Copy the lines from the line with "This screenshot has height=868, width=1389." to the line with "The height and", both included, word for word and without the pictures.

====

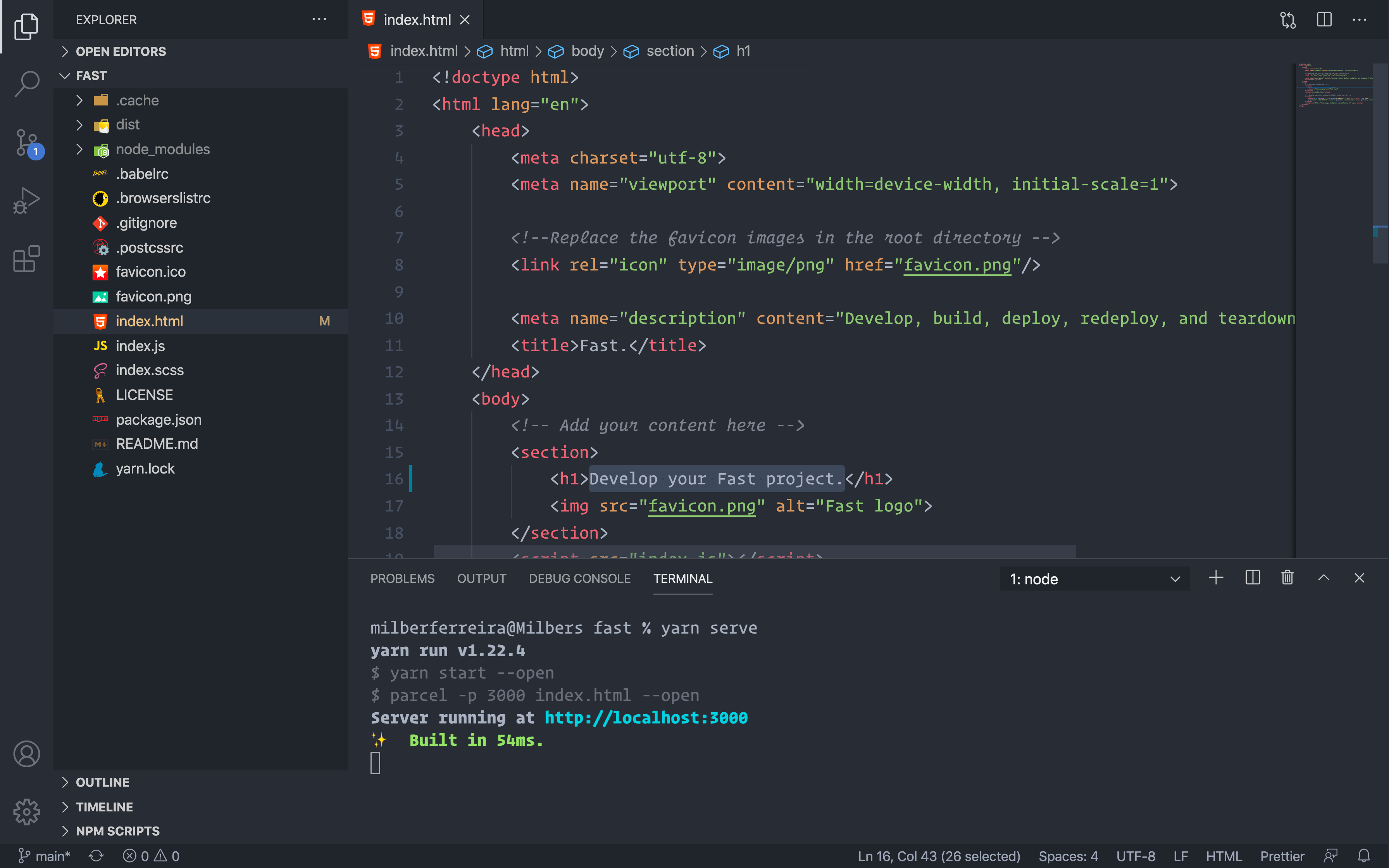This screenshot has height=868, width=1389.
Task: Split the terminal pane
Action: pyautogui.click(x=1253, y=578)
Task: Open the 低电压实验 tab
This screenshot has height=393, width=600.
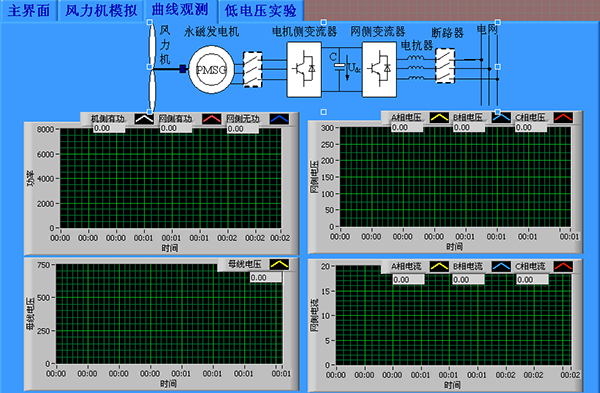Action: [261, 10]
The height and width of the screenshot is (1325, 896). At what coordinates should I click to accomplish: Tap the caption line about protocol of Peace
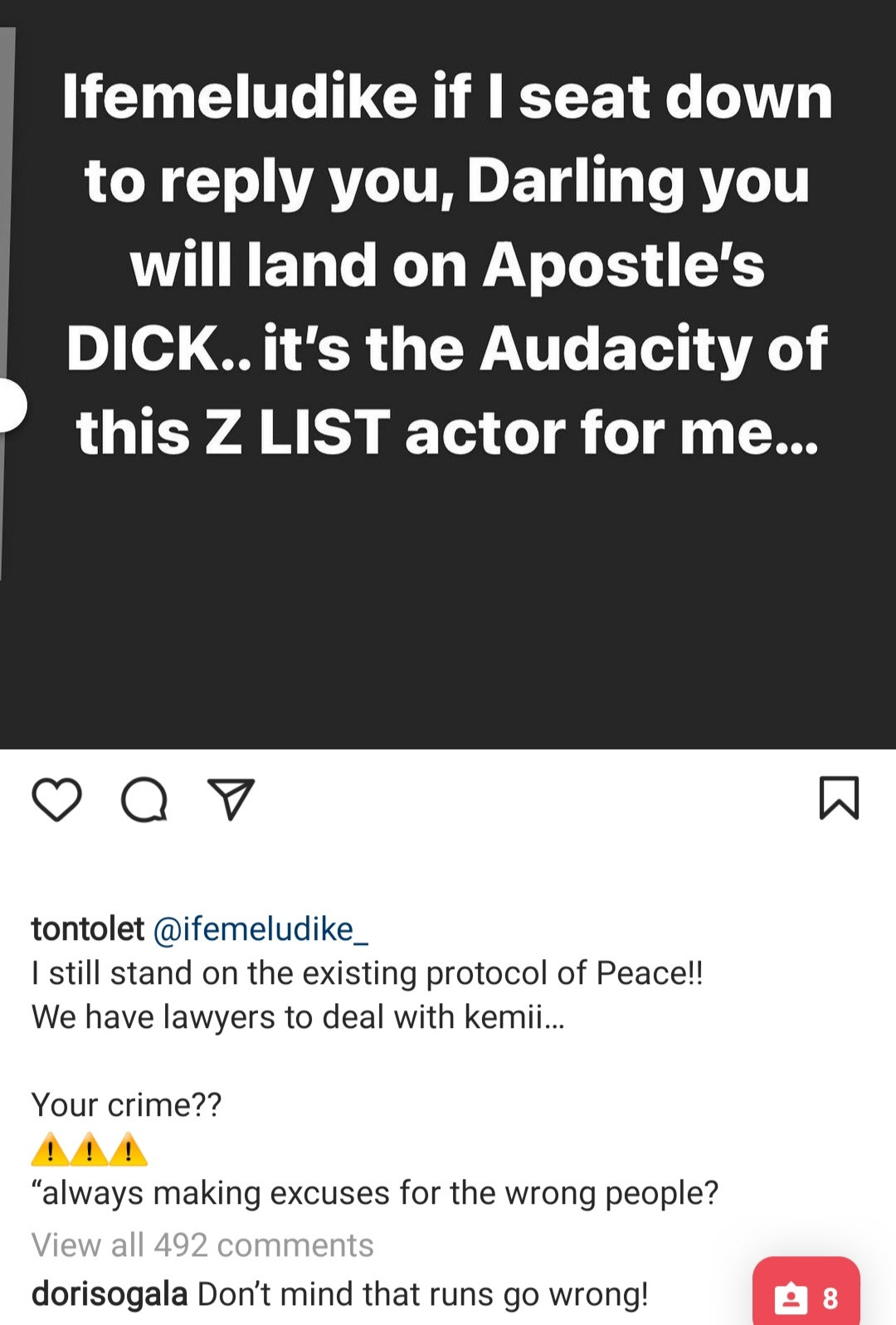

====

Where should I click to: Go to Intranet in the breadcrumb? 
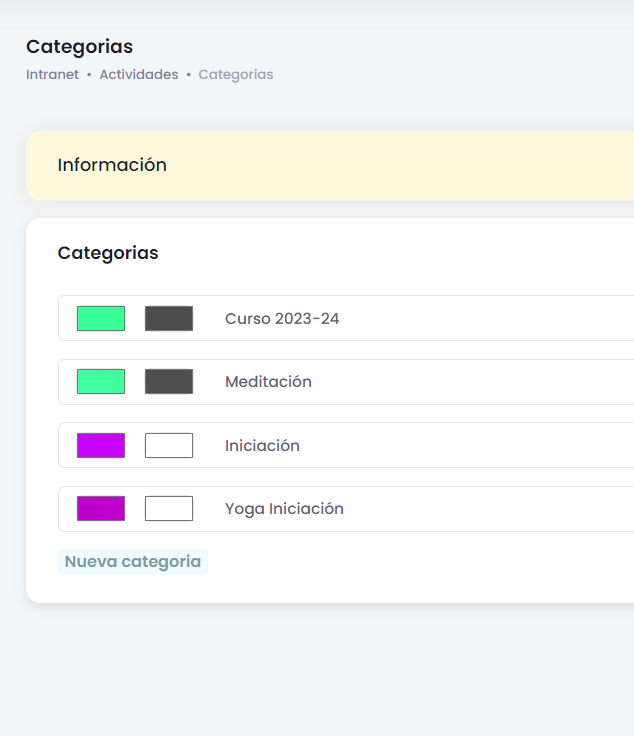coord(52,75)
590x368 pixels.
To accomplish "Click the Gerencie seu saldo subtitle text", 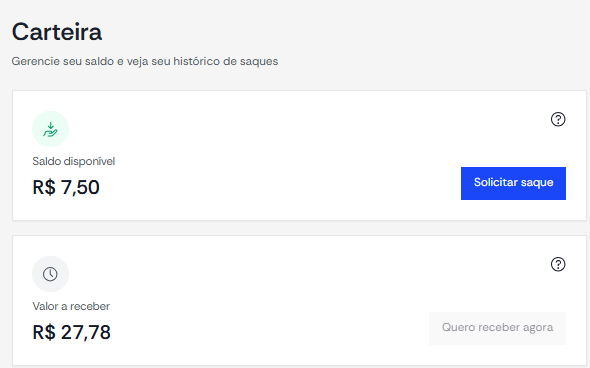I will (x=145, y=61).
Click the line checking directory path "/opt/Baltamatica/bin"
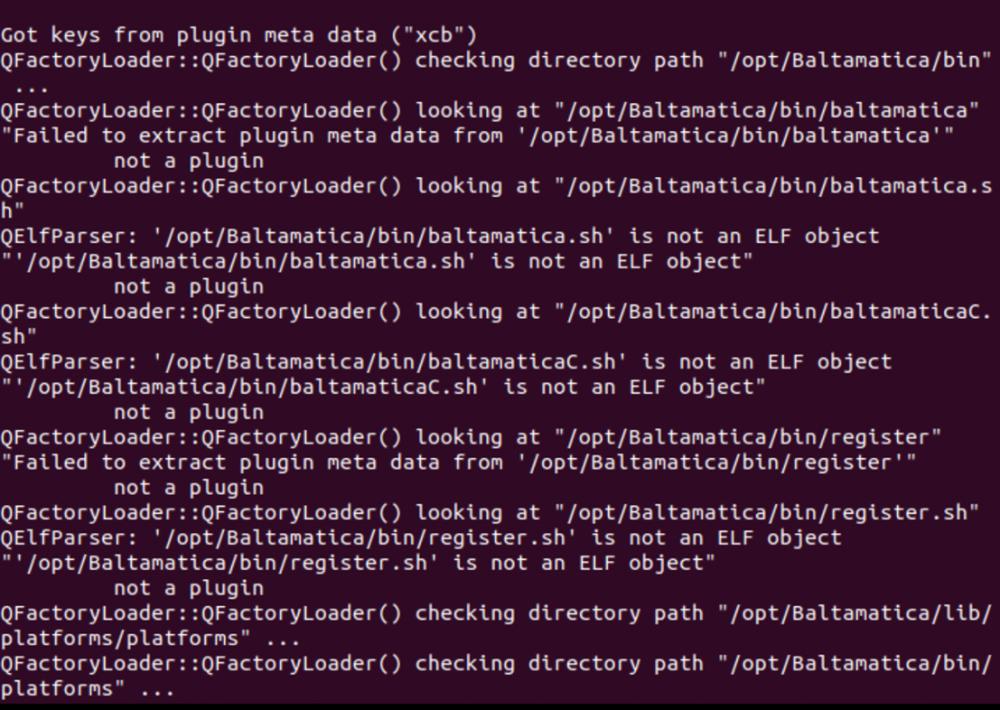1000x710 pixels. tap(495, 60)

====

**WORKED ANSWER**
This screenshot has height=868, width=1389.
Task: Split the terminal pane
Action: pyautogui.click(x=1253, y=578)
Task: Open the 低电压实验 tab
This screenshot has height=393, width=600.
Action: [261, 10]
The height and width of the screenshot is (1325, 896). At what coordinates should I click to accomplish: Tap the caption line about protocol of Peace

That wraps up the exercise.